Scientists believe that they may have discovered the Higgs particle

A first glimpse of the elusive Higgs

On 13th December, Physicists at the CERN institute in Geneva reported that they had seen the first ‘tantalising hints’ of the Higgs boson. The elusive particle has been given the nickname ‘the God particle’ due to its purported property of providing the universe with its mass. The current theory states that everything we call ‘empty space’ is filled with Higgs particles, we then get a Higgs field which other particles interact with to varying degrees.

The Higgs field can be thought of as a universal treacle – if you pull an object through the treacle, it will gain mass as it gathers treacle. Similarly, if a particle travels through (and interacts with) the Higgs field, it will gain energy. The more energy it gains, the more massive it becomes and hence particles have mass.

The main experiment responsible for these results is known as ATLAS, a project that many of Warwick’s own professors and research fellows are involved in. ATLAS was originally proposed in 1994, and has been running since 2008. All of the experiments at the Large Hadron Collider (LHC) were built to study, improve and extend the standard model of particle physics.

The standard model has been continually developed throughout the 20th and 21st century – it is currently the best model we have to describe how our world works. Contained within the standard model are three of the four fundamental forces: electromagnetism, the weak force and the strong force. Only gravity is left out.

The standard model also explains how different fundamental particles interact with one another, and also predicted the existence of copies of particles that make up ordinary matter. These have since been discovered through the use of particle accelerators like the LHC. Although most of the predictions from the standard model have been experimentally confirmed, the obvious exception is the Higgs boson, which has been theorised since the 1960s but has not yet been observed. The ATLAS experiment has provided a small amount of evidence supporting the existence of the Higgs, but it has not yet been discovered.

So if CERN hasn’t actually ‘discovered’ the Higgs boson, what has it found? Well, essentially it has found the first piece of the puzzle. Although the standard model didn’t predict the mass of the Higgs, it was possible to calculate that the particle should be in the energy range 115-180 gigaelectronvolts (GeV). ATLAS has provided evidence that there are an excess of events in this magic region, more specifically at 124-125 GeV, (about 130 proton masses).

The standard model didn’t predict the Out of millions of proton-proton collisions; only 3 possible Higgs events occurred but this was enough to set the scientific community alight with excitement. The spike in the data caused by the excess of events at the 124-126 GeV region is just above the so called ‘two sigma’ level of uncertainty – meaning that they are only slightly greater than two standard deviations away from what is expected.

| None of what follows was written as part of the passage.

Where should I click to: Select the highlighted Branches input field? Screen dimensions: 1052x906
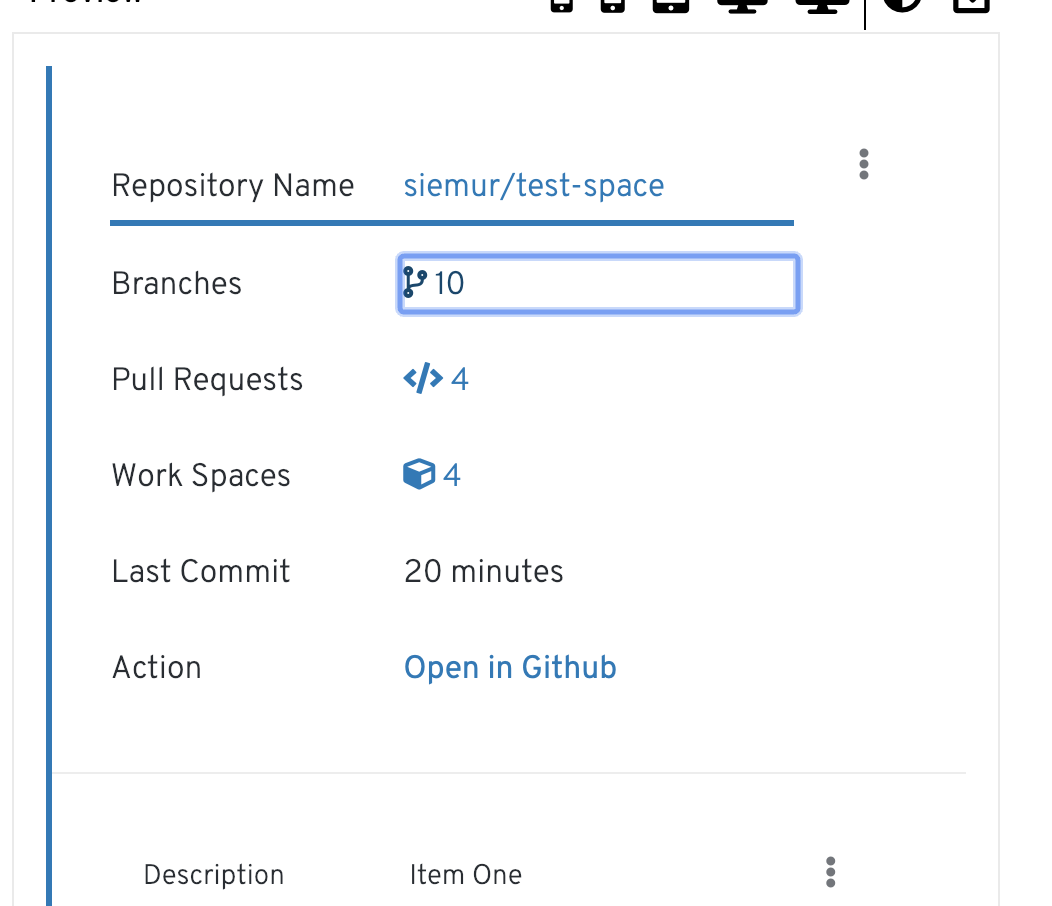pos(598,283)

In simpler terms, there is roughly a 1% chance that this happened due to random fluctuations. This isn’t nearly enough to classify a discovery – a spike above the ‘five sigma’ level is required to classify a discovery of the Higgs Boson, or indeed any discovery in particle physics. This would mean that there is less than a one in a million chance of these events happening by accident.

So when can we expect a more definitive answer as to the existence of the Higgs? Well, as with all experimental physics, nothing is ever certain. As for reaching the five sigma level, if the Higgs particle does indeed exist, we can expect to reach the accuracy required for a ‘discovery’ in roughly a year. Fingers crossed 2012 will bring with it the biggest scientific breakthrough this century.